Every other year in Cuba there is an art event called the Havana Biennial. It is specifically designed to bring global attention to the often under-represented work of contemporary Latin American artists living and working in developing nations. This year there is a de-emphasis on gallery level work and instead a focus on showing off some of the street art and non-elite artists of the area. Crochet has played a small role in that cool twist on the event.
Thanks to the way that the event is happening this year, people of all income levels can see the art that the event celebrates. There are murals on alley walls and installations in public spaces. One of the key areas that has been transformed by the event is The Malecon, which is the popular seawall area. Above you can see an image of a project by Aimee García who got a group of women together to crochet right there on the waterfront. (źródło)
Aimee García is a Cuban artist whose work is about Cuba but also specifically about women’s experiences. Consider this image:
Riendas (Reins), 2004, źródło
Last year her work was part of a New York art project called Cuban Visions designed to raise awareness about Cuban art among New Yorkers.
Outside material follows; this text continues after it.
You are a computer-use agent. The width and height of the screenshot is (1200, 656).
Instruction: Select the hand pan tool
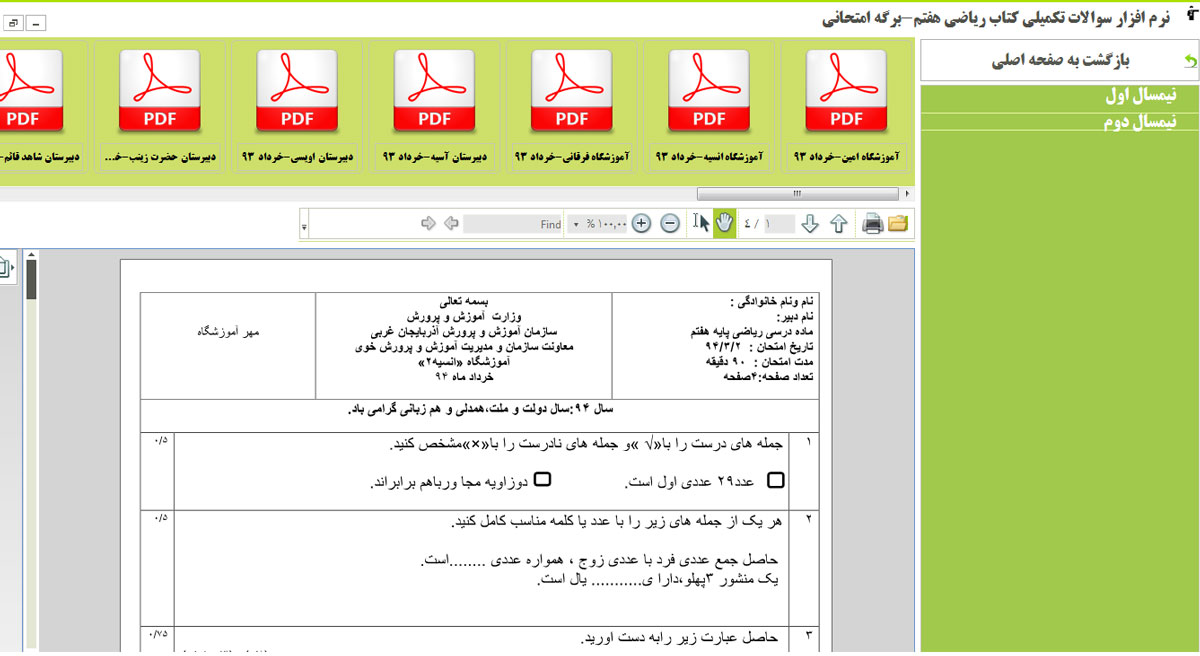point(724,223)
According to a bio from Fraser Gallery, her “work has been also exhibited in the Dominican Republic, South Korea, Spain, Argentina, Israel, Mexico, Ecuador, Costa Rica and Lebanon”.
From what I can tell she mostly does oil painting and doesn’t seem to have a large body of crochet work but she chose to include crochet in her interactive work at the Havana Biennial, perhaps because it’s such an easy collaborative craft that women can join in on.